**Pixel coordinate grounding data:**

----

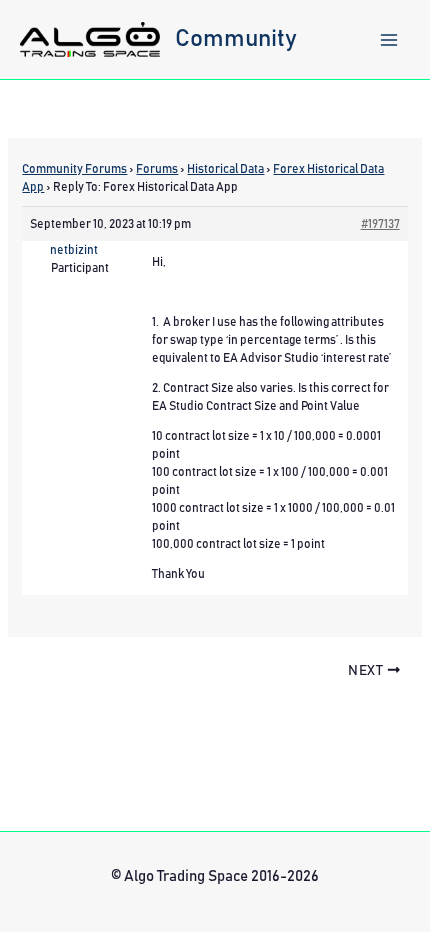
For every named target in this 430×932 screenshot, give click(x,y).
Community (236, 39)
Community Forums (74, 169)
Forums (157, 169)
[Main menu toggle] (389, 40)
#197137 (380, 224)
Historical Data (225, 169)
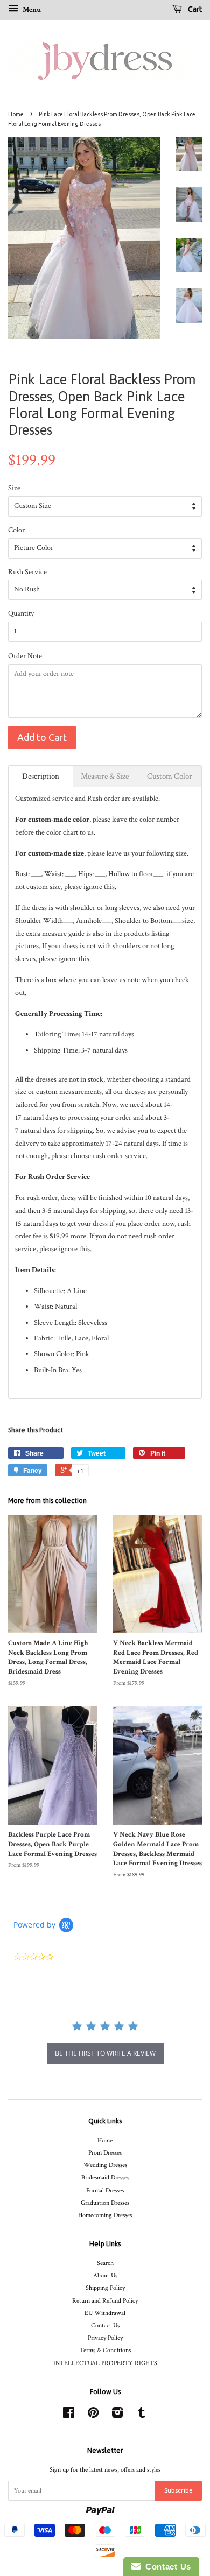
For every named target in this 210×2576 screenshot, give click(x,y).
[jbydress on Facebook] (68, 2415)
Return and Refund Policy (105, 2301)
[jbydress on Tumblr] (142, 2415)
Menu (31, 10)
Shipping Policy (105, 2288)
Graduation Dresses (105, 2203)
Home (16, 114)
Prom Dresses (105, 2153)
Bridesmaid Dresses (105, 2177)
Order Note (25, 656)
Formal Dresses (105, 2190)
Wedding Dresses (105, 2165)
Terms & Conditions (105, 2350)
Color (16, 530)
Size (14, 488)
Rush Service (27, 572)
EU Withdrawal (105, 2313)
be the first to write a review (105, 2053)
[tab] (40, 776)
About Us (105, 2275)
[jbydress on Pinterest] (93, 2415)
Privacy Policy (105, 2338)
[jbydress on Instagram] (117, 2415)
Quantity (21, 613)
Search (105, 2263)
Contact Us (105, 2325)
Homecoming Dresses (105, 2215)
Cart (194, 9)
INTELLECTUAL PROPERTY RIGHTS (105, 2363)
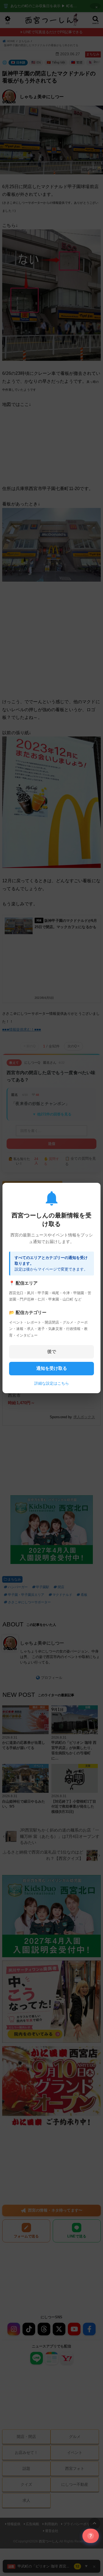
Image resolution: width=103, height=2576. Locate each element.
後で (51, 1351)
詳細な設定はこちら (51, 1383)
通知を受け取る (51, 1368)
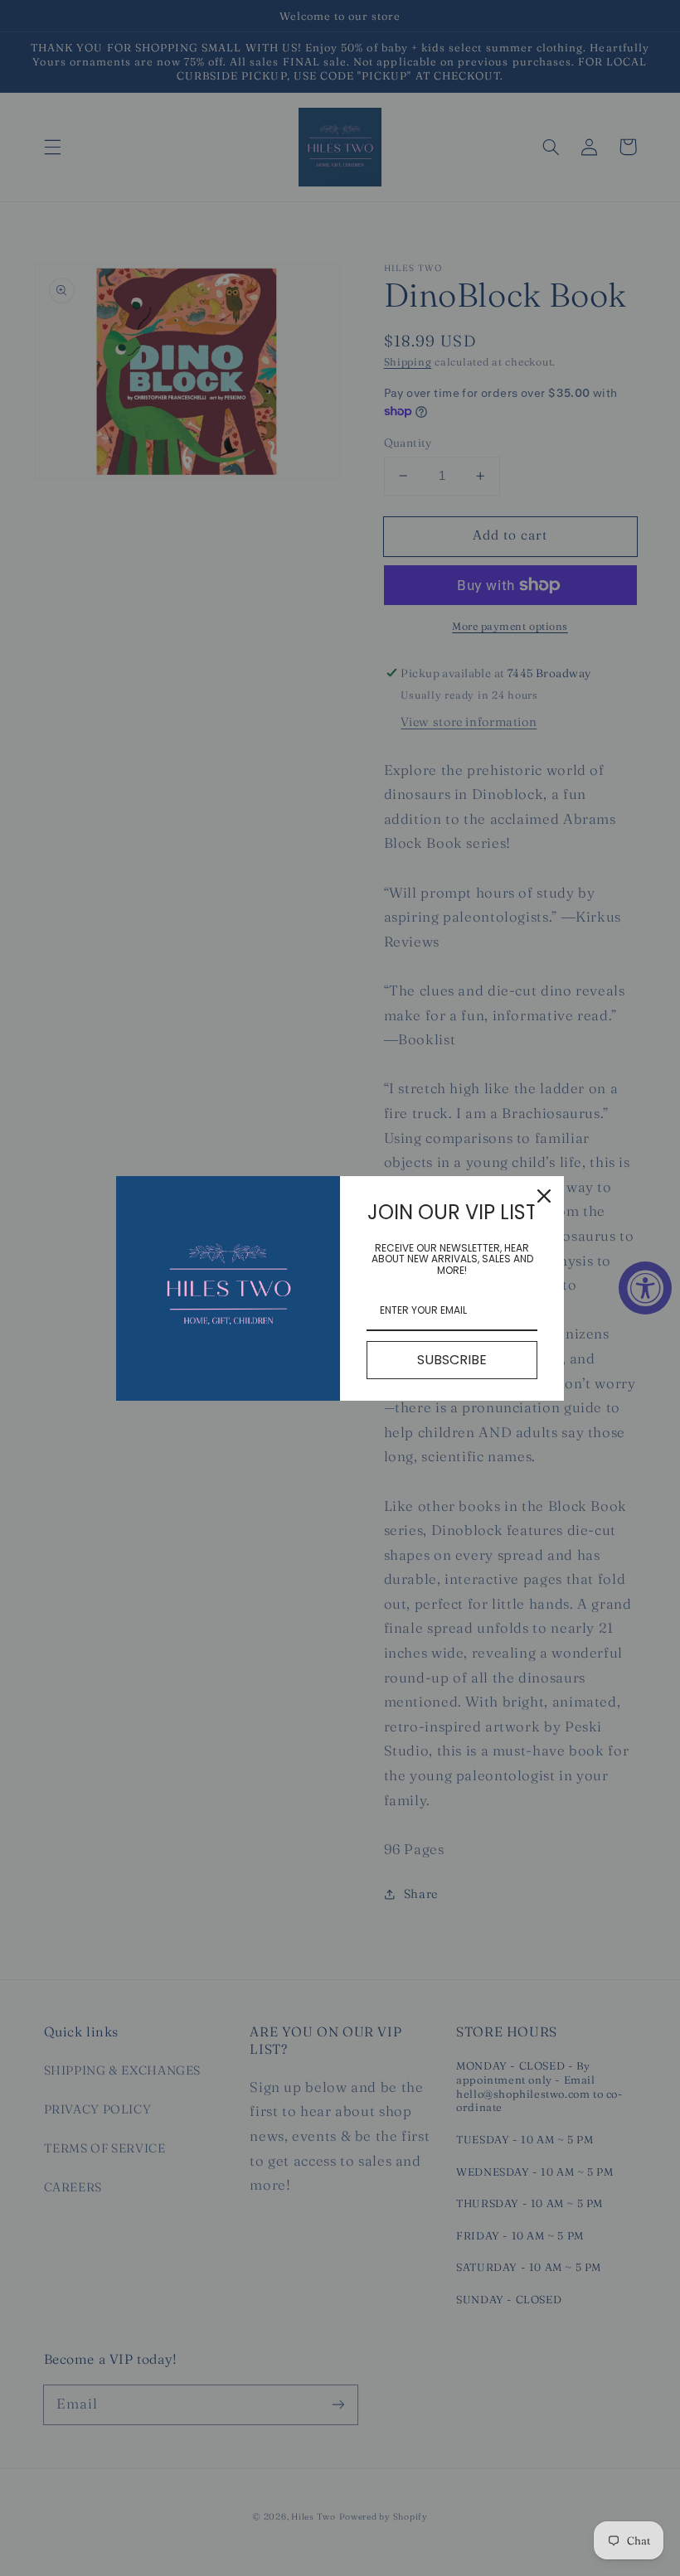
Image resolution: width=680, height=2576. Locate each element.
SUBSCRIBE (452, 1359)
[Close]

----

**WORK TO BE COMPLETED:** Text only, no pictures: copy every entry exactly.

**RESULT FOR THIS TASK:**
For every named target in this 430×932 screenshot, give click(x,y).
Community (236, 39)
Community Forums (74, 169)
Forums (157, 169)
[Main menu toggle] (389, 40)
#197137 (380, 224)
Historical Data (225, 169)
For every named target in this 210×2576 screenshot, give click(x,y).
[jbydress on Facebook] (68, 2415)
Return and Refund Policy (105, 2301)
[jbydress on Tumblr] (142, 2415)
Menu (31, 10)
Shipping Policy (105, 2288)
Graduation Dresses (105, 2203)
Home (16, 114)
Prom Dresses (105, 2153)
Bridesmaid Dresses (105, 2177)
Order Note (25, 656)
Formal Dresses (105, 2190)
Wedding Dresses (105, 2165)
Terms & Conditions (105, 2350)
Color (16, 530)
Size (14, 488)
Rush Service (27, 572)
EU Withdrawal (105, 2313)
be the first to write a review (105, 2053)
[tab] (40, 776)
About Us (105, 2275)
[jbydress on Pinterest] (93, 2415)
Privacy Policy (105, 2338)
[jbydress on Instagram] (117, 2415)
Quantity (21, 613)
Search (105, 2263)
Contact Us (105, 2325)
Homecoming Dresses (105, 2215)
Cart (194, 9)
INTELLECTUAL PROPERTY RIGHTS (105, 2363)
Image resolution: width=103, height=2576. Locate each element.
後で (51, 1351)
詳細な設定はこちら (51, 1383)
通知を受け取る (51, 1368)
Image resolution: width=680, height=2576. Locate each element.
SUBSCRIBE (452, 1359)
[Close]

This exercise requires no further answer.